Ce sera effectivement l’un des sujets au menu de la grande conférence sur les salaires que je mettrai en place dès mon élection. Il faut remonter les salaires, c’est une évidence. Je commencerai par une augmentation de 3% des salaires dès juillet en enlevant une part de cotisations retraites. Je veux que les entreprises, de leur côté, augmentent les salaires, davantage que l’inflation. Je pense qu’elles y sont prêtes. Pour quelqu’un qui perçoit 1.300 euros nets, ça lui permettra de gagner 500 euros nets supplémentaires sur l’année. Il y a effectivement des branches où les minima sociaux sont inférieurs au Smic. Ce n’est pas normal. Dans les faits, ces salariés sont payés au Smic mais le restent lorsqu’il y a des augmentations. Il n’y a pas de progression de leur salaire. Avec les entreprises, ce sera un donnant-donnant.
Pauline : Vous souhaitez repousser progressivement l’âge légal du départ à la retraite à 65 ans. Comment inciter les entreprises à garder leurs salariés dans cette tranche d’âge ou surtout à embaucher ?
Sans réforme, on ne parviendra pas à équilibrer les régimes. Je ne suis pas très inquiète concernant l’employabilité des seniors. On a remarqué qu’en reculant l’âge de départ, l’âge moyen des salariés augmentait également. Par ailleurs, pour améliorer le taux d’emploi des seniors, je veux libéraliser le cumul emploi-retraite. Ceux qui veulent travailler davantage doivent pouvoir le faire. Et pour ceux qui veulent retrouver un emploi après 50 ans, je souhaite qu’ils puissent devenir des formateurs, en centre de formation. Cela permettrait d’envisager des fins de carrière plus douces, de valoriser la transmission, les salariés pouvant être formateurs à mi-temps tout en restant en poste le reste du temps.

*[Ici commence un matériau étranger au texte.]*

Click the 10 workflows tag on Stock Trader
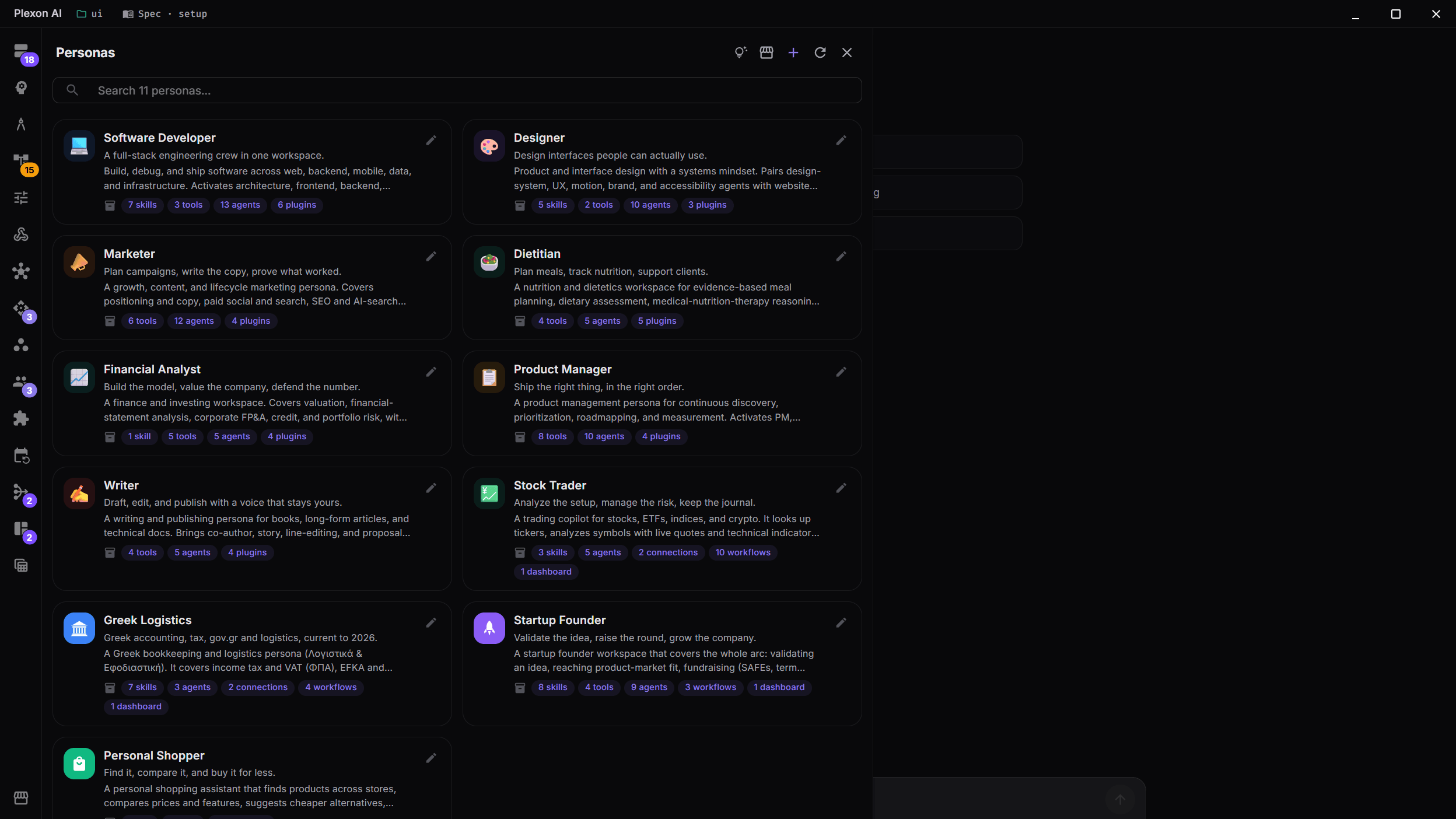The height and width of the screenshot is (819, 1456). click(x=743, y=552)
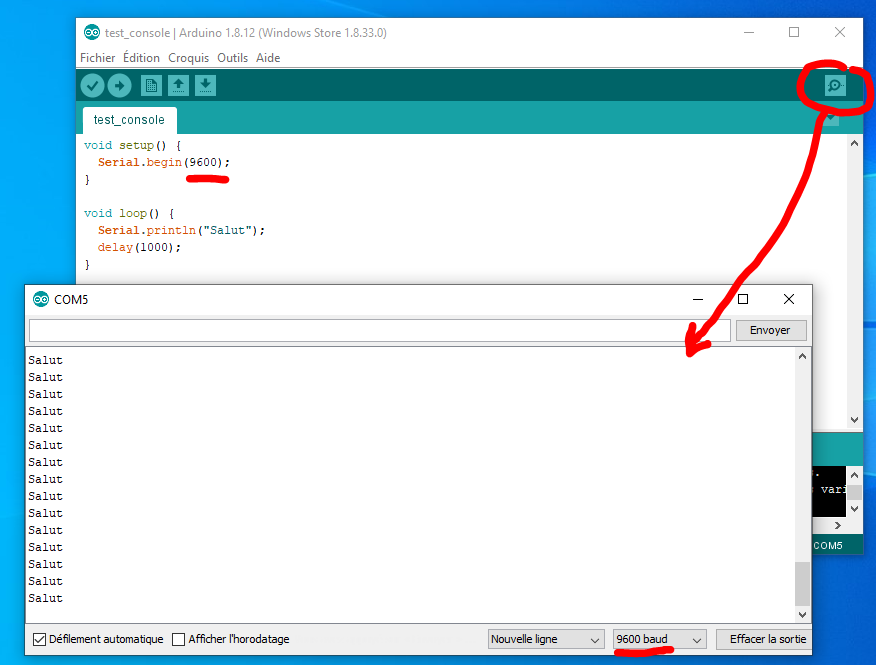Click the Save sketch down-arrow icon
Image resolution: width=876 pixels, height=665 pixels.
(205, 86)
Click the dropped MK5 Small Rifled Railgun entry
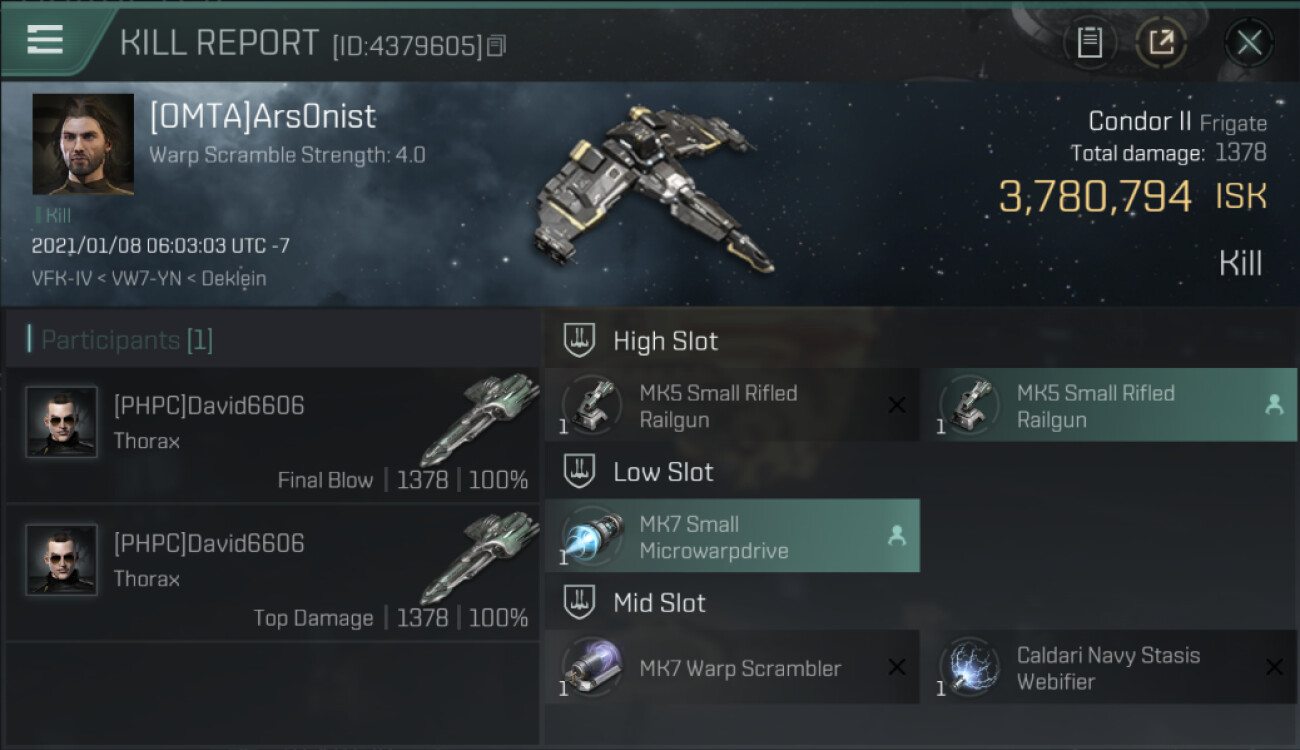Screen dimensions: 1300x750 click(1109, 405)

Liliane : Faut-il modifier le délai de prescription des crimes sexuels sur mineurs ?
Il faut faire attention à ne pas demander l’imprescriptibilité à chaque fois qu’on a une émotion sur un crime atroce. Donc, ça ne sera pas possible. En revanche, je pense qu’il y a un cas de figure sur lequel l’imprescriptibilité devrait être établi, c’est l’inceste. Ce n’est pas seulement un crime sur un mineur, mais c’est un crime sur un mineur commis par sa famille. Ce sont les crimes les plus difficiles à dénoncer. Si on dit à un jeune de 18 ans qu’il peut dénoncer un crime sexuel durant 30 ans, il le dénoncera. En revanche, pour l’inceste, l’imprescriptibilité se justifie.

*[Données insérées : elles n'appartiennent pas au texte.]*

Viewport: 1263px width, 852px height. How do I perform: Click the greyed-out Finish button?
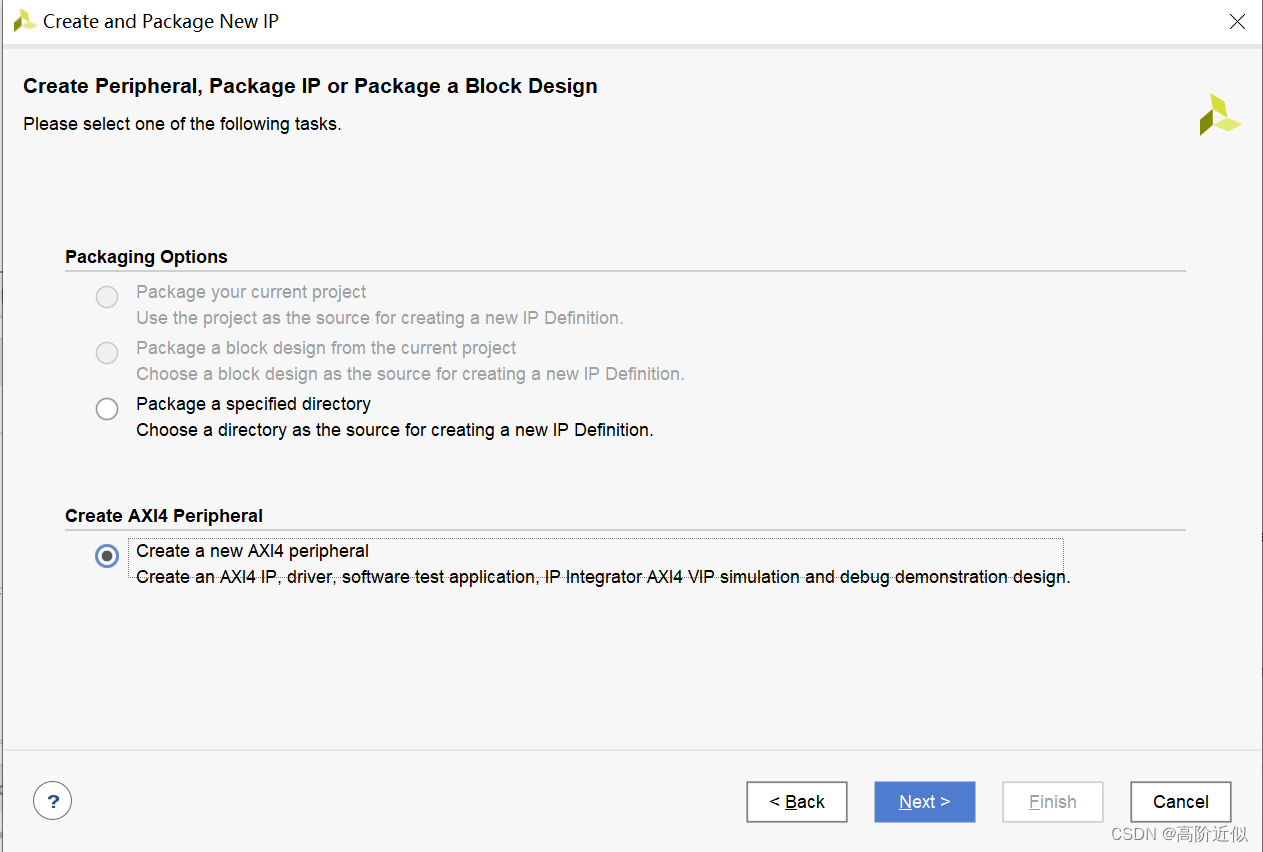(1052, 802)
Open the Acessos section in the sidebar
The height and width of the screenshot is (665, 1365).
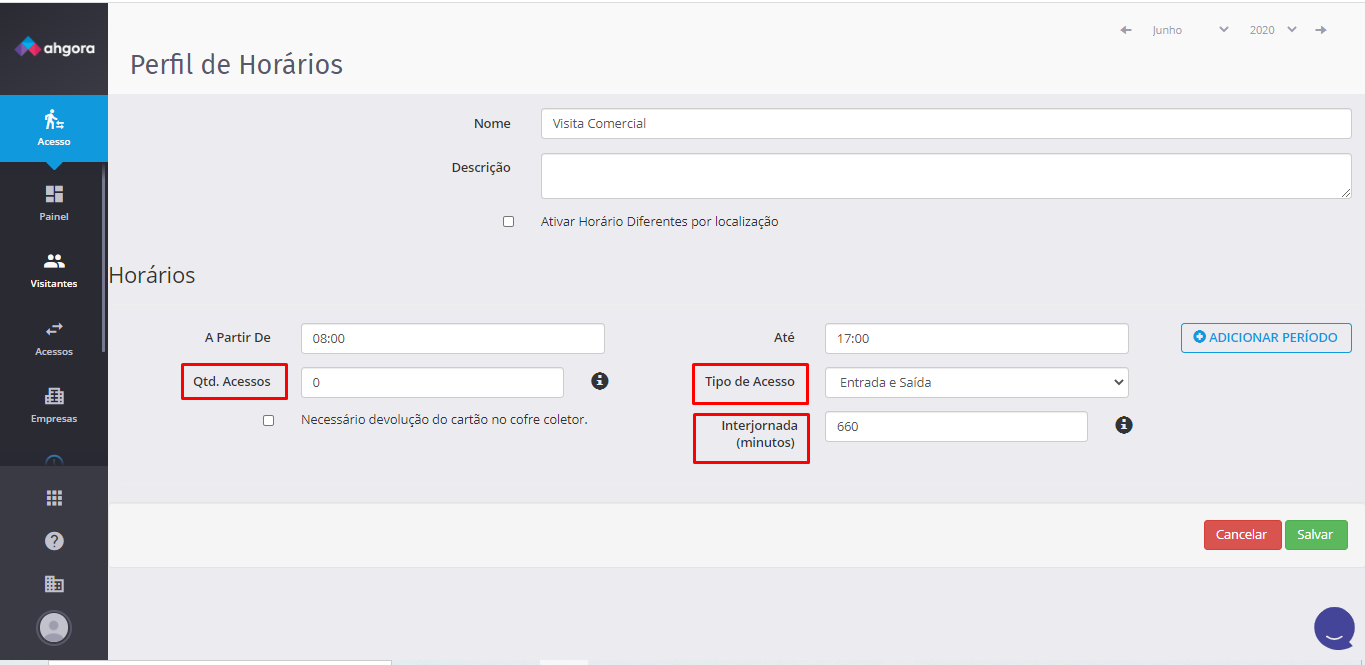(54, 337)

Noa : Y a-t-il une manière féminine d’exercer le pouvoir ?
Le fait qu’une femme devienne présidente de la République doit faire la différence pour les femmes. Je veux m’occuper des victimes de violences – je créerai un parquet spécialisé – , des pensions de reversion de celles qui n’ont pas de carrière complète. Je veux faire de la santé des femmes une grande cause, en créant notamment des consultations mère-enfant. Je m’attaquerai aussi aux « Everest », ces postes de présidents qui n’ont jamais été fémininisés : conseil constitutionnel, conseil d’Etat, Assemblée nationale… Je veux qu’on escalade ces Everest.
Pauline : Ferez-vous rentrer Gisèle Halimi au Panthéon ?

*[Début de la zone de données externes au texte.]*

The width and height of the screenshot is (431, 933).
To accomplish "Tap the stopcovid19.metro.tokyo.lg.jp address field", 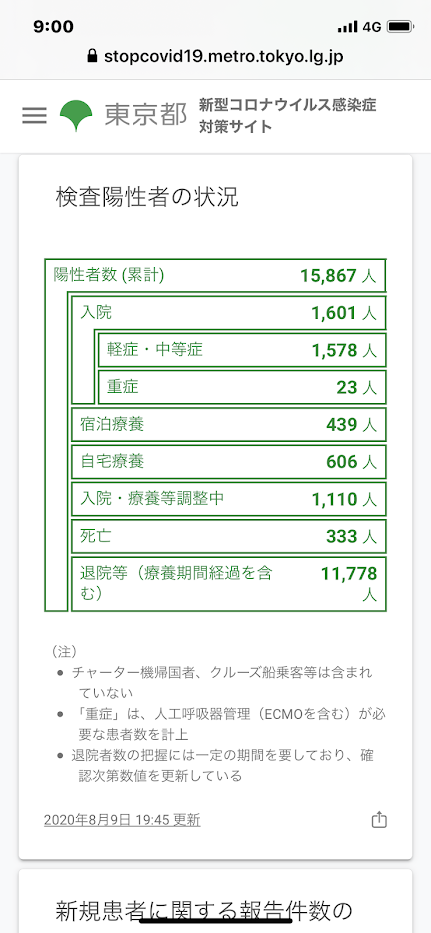I will click(x=216, y=57).
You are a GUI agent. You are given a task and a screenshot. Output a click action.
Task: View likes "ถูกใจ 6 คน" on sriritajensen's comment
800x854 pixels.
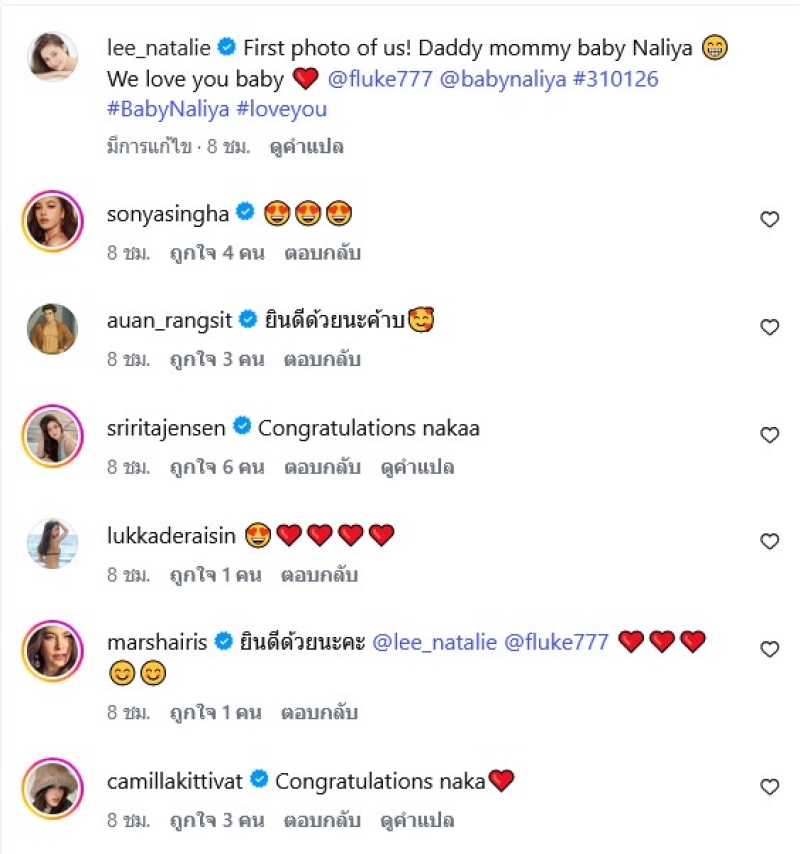coord(216,467)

Le Panthéon, ce n’est pas toutes les semaines… Il y a des femmes fantastiques dans l’histoire de France. Ce n’est pas l’alpha et l’omega de la reconnaissance. Il y a des dizaines de femmes qui mériteraient d’y entrer. Bien entendu, Gisèle Halimi est une personnalité fantastique. Dans le féminisme, d’autres femmes ont également porté le combat. Ce ne sera pas ma priorité.
Laurence: Qui sera votre Premier ministre ?
Je n’ai pas encore choisi ! Cela pourrait être une femme, je n’ai pas de tabou là-dessus. La campagne va permettre de révéler le profil dont nous aurons besoin pour gérer, à mes côtés, l’ensemble de l’équipe gouvernementale.
Liliane : Quel serait votre premier déplacement si vous êtes élue ?
Pour la Fondation Jacques Chirac sur le plateau de Millevaches. 7.000 Français, autistes, souffrant de handicaps lourds, doivent partir en Belgique car on ne dispose pas des structures pour les accueillir en France. La Fondation a créé des centres d’accueil pour eux. Ce lieu sera symbolique pour moi. Dans ma France, je veux que les plus vulnérables aient toute leur place.